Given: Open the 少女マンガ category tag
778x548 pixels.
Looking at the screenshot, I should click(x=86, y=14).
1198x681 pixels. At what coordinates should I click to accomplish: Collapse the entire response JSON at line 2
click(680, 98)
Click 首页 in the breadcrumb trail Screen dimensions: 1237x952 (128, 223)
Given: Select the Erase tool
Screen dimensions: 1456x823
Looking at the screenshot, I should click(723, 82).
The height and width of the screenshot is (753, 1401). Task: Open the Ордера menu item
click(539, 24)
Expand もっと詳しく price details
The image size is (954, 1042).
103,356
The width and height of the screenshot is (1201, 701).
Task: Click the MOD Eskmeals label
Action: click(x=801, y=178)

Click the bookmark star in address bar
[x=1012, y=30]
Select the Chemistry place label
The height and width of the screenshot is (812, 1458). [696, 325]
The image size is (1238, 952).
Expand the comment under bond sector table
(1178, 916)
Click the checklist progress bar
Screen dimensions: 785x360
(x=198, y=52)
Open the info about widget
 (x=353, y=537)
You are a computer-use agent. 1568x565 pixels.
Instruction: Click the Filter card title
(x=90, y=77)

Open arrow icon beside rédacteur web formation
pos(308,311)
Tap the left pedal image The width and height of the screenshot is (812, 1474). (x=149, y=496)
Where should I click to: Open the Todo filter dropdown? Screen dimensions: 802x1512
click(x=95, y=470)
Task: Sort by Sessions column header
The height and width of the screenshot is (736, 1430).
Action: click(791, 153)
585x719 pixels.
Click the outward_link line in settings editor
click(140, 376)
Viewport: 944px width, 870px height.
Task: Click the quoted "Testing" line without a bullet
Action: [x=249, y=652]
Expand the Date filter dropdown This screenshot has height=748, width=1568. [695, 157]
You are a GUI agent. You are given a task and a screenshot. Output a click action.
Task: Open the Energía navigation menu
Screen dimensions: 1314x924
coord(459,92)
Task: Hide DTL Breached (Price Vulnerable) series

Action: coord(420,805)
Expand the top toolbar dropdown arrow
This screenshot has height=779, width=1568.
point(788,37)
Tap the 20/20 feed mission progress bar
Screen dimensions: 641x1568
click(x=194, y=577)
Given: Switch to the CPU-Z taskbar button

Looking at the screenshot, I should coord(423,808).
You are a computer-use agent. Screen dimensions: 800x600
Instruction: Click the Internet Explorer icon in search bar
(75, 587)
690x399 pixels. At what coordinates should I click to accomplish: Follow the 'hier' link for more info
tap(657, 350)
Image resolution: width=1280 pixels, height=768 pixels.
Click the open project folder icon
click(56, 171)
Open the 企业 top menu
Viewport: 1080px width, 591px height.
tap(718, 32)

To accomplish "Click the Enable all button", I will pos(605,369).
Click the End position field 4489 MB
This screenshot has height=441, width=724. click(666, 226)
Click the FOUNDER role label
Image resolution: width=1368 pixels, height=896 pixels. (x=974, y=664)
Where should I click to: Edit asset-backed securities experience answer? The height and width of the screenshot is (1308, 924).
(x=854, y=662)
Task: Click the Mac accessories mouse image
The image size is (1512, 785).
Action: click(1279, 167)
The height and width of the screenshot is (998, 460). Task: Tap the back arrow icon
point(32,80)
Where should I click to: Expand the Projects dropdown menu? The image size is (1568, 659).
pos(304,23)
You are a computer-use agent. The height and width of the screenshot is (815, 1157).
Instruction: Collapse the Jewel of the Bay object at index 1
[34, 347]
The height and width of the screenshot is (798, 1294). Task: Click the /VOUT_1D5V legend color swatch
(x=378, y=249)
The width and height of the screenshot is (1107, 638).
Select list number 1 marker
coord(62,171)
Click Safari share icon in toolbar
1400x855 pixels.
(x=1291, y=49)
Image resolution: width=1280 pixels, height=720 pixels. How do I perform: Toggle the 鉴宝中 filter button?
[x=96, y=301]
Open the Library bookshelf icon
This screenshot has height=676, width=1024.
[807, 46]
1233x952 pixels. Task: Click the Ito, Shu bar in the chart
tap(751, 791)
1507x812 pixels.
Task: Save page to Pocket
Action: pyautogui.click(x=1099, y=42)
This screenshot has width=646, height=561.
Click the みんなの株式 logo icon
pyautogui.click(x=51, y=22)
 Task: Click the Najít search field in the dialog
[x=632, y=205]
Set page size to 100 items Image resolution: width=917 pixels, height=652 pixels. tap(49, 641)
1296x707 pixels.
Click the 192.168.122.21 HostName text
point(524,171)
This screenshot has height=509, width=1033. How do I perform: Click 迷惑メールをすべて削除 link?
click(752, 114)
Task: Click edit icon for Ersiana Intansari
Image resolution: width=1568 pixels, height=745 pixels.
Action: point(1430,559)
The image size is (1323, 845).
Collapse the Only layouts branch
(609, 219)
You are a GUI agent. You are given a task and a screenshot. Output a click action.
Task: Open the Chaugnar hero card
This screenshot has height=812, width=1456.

*SET PROBLEM*.
Reproduce all of the records above word for word.

*CORRECT RESPONSE*.
Given: Open the 少女マンガ category tag
778x548 pixels.
Looking at the screenshot, I should click(x=86, y=14).
1198x681 pixels. At what coordinates should I click to accomplish: Collapse the entire response JSON at line 2
click(680, 98)
Click 首页 in the breadcrumb trail Screen dimensions: 1237x952 (128, 223)
Given: Select the Erase tool
Screen dimensions: 1456x823
Looking at the screenshot, I should click(723, 82).
The height and width of the screenshot is (753, 1401). Task: Open the Ордера menu item
click(539, 24)
Expand もっと詳しく price details
The image size is (954, 1042).
103,356
The width and height of the screenshot is (1201, 701).
Task: Click the MOD Eskmeals label
Action: click(x=801, y=178)

Click the bookmark star in address bar
[x=1012, y=30]
Select the Chemistry place label
The height and width of the screenshot is (812, 1458). [696, 325]
The image size is (1238, 952).
Expand the comment under bond sector table
(1178, 916)
Click the checklist progress bar
Screen dimensions: 785x360
(x=198, y=52)
Open the info about widget
 (x=353, y=537)
You are a computer-use agent. 1568x565 pixels.
Instruction: Click the Filter card title
(x=90, y=77)

Open arrow icon beside rédacteur web formation
pos(308,311)
Tap the left pedal image The width and height of the screenshot is (812, 1474). (x=149, y=496)
Where should I click to: Open the Todo filter dropdown? Screen dimensions: 802x1512
click(x=95, y=470)
Task: Sort by Sessions column header
The height and width of the screenshot is (736, 1430).
Action: click(791, 153)
585x719 pixels.
Click the outward_link line in settings editor
click(140, 376)
Viewport: 944px width, 870px height.
Task: Click the quoted "Testing" line without a bullet
Action: [x=249, y=652]
Expand the Date filter dropdown This screenshot has height=748, width=1568. [695, 157]
You are a GUI agent. You are given a task and a screenshot. Output a click action.
Task: Open the Energía navigation menu
Screen dimensions: 1314x924
coord(459,92)
Task: Hide DTL Breached (Price Vulnerable) series

Action: coord(420,805)
Expand the top toolbar dropdown arrow
This screenshot has height=779, width=1568.
point(788,37)
Tap the 20/20 feed mission progress bar
Screen dimensions: 641x1568
click(x=194, y=577)
Given: Switch to the CPU-Z taskbar button

Looking at the screenshot, I should coord(423,808).
You are a computer-use agent. Screen dimensions: 800x600
Instruction: Click the Internet Explorer icon in search bar
(75, 587)
690x399 pixels. At what coordinates should I click to accomplish: Follow the 'hier' link for more info
tap(657, 350)
Image resolution: width=1280 pixels, height=768 pixels.
Click the open project folder icon
click(56, 171)
Open the 企业 top menu
Viewport: 1080px width, 591px height.
tap(718, 32)

To accomplish "Click the Enable all button", I will pos(605,369).
Click the End position field 4489 MB
This screenshot has height=441, width=724. click(666, 226)
Click the FOUNDER role label
Image resolution: width=1368 pixels, height=896 pixels. (x=974, y=664)
Where should I click to: Edit asset-backed securities experience answer? The height and width of the screenshot is (1308, 924).
(x=854, y=662)
Task: Click the Mac accessories mouse image
The image size is (1512, 785).
Action: click(1279, 167)
The height and width of the screenshot is (998, 460). Task: Tap the back arrow icon
point(32,80)
Where should I click to: Expand the Projects dropdown menu? The image size is (1568, 659).
pos(304,23)
You are a computer-use agent. The height and width of the screenshot is (815, 1157).
Instruction: Collapse the Jewel of the Bay object at index 1
[34, 347]
The height and width of the screenshot is (798, 1294). Task: Click the /VOUT_1D5V legend color swatch
(x=378, y=249)
The width and height of the screenshot is (1107, 638).
Select list number 1 marker
coord(62,171)
Click Safari share icon in toolbar
1400x855 pixels.
(x=1291, y=49)
Image resolution: width=1280 pixels, height=720 pixels. How do I perform: Toggle the 鉴宝中 filter button?
[x=96, y=301]
Open the Library bookshelf icon
This screenshot has height=676, width=1024.
[807, 46]
1233x952 pixels. Task: Click the Ito, Shu bar in the chart
tap(751, 791)
1507x812 pixels.
Task: Save page to Pocket
Action: pyautogui.click(x=1099, y=42)
This screenshot has width=646, height=561.
Click the みんなの株式 logo icon
pyautogui.click(x=51, y=22)
 Task: Click the Najít search field in the dialog
[x=632, y=205]
Set page size to 100 items Image resolution: width=917 pixels, height=652 pixels. tap(49, 641)
1296x707 pixels.
Click the 192.168.122.21 HostName text
point(524,171)
This screenshot has height=509, width=1033. How do I perform: Click 迷惑メールをすべて削除 link?
click(752, 114)
Task: Click edit icon for Ersiana Intansari
Image resolution: width=1568 pixels, height=745 pixels.
Action: point(1430,559)
The image size is (1323, 845).
Collapse the Only layouts branch
(609, 219)
You are a GUI agent. You are given a task and a screenshot. Output a click action.
Task: Open the Chaugnar hero card
This screenshot has height=812, width=1456.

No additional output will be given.